===== Listed records =====

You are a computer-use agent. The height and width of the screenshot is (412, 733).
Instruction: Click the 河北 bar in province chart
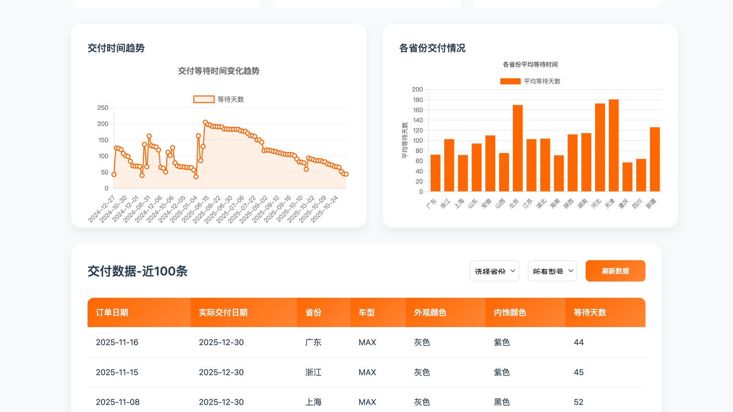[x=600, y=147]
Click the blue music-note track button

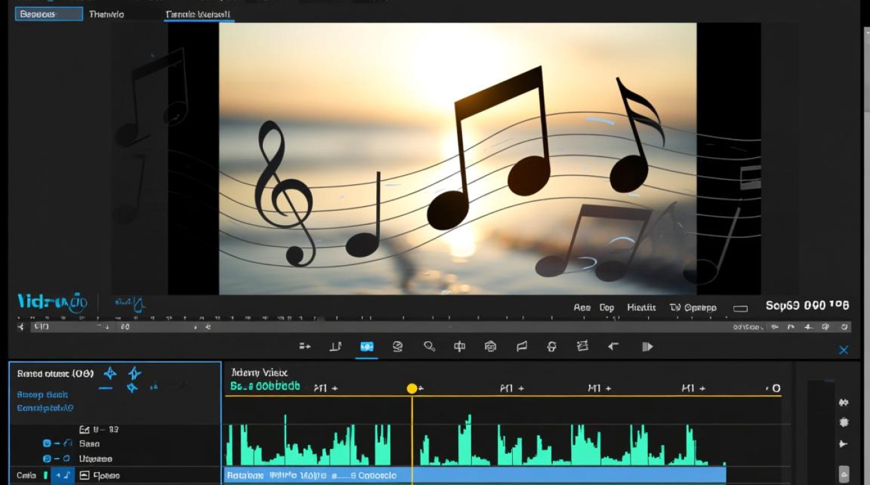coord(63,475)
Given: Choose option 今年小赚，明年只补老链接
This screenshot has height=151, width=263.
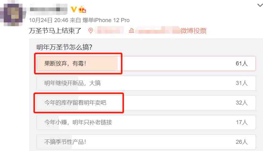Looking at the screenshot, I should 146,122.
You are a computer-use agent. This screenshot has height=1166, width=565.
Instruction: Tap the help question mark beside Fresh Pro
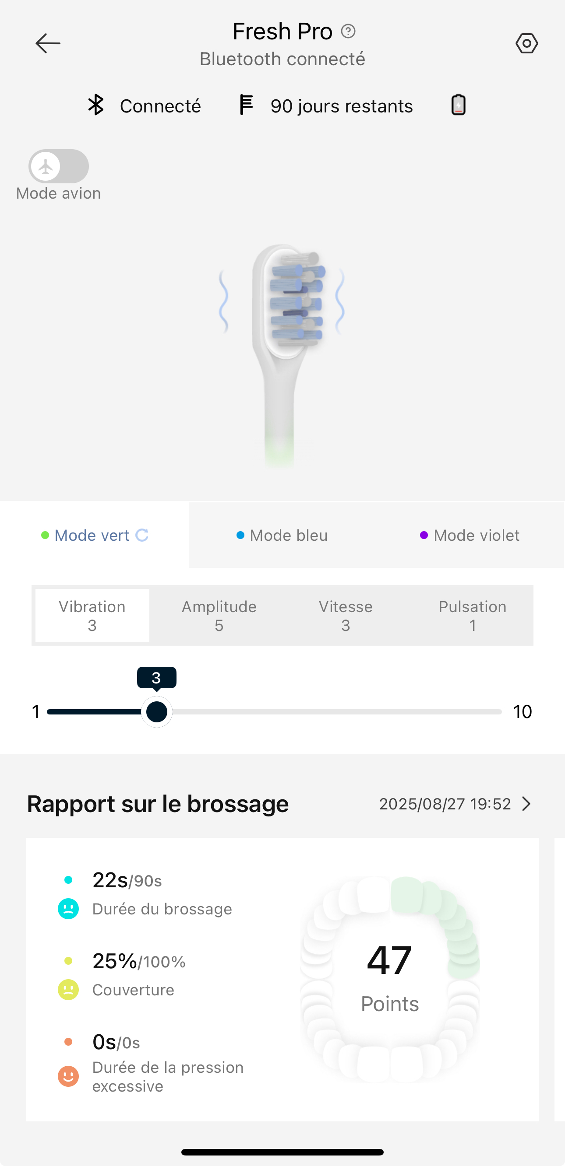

=====

** Required action **
Nothing but the lines from the line containing "Given: Choose option 今年小赚，明年只补老链接" to the end of the records above should be repeated, exactly and with every picture omitted.

** Exercise output **
Given: Choose option 今年小赚，明年只补老链接
This screenshot has height=151, width=263.
Looking at the screenshot, I should 146,122.
You are a computer-use agent. This screenshot has height=1166, width=565.
Instruction: Tap the help question mark beside Fresh Pro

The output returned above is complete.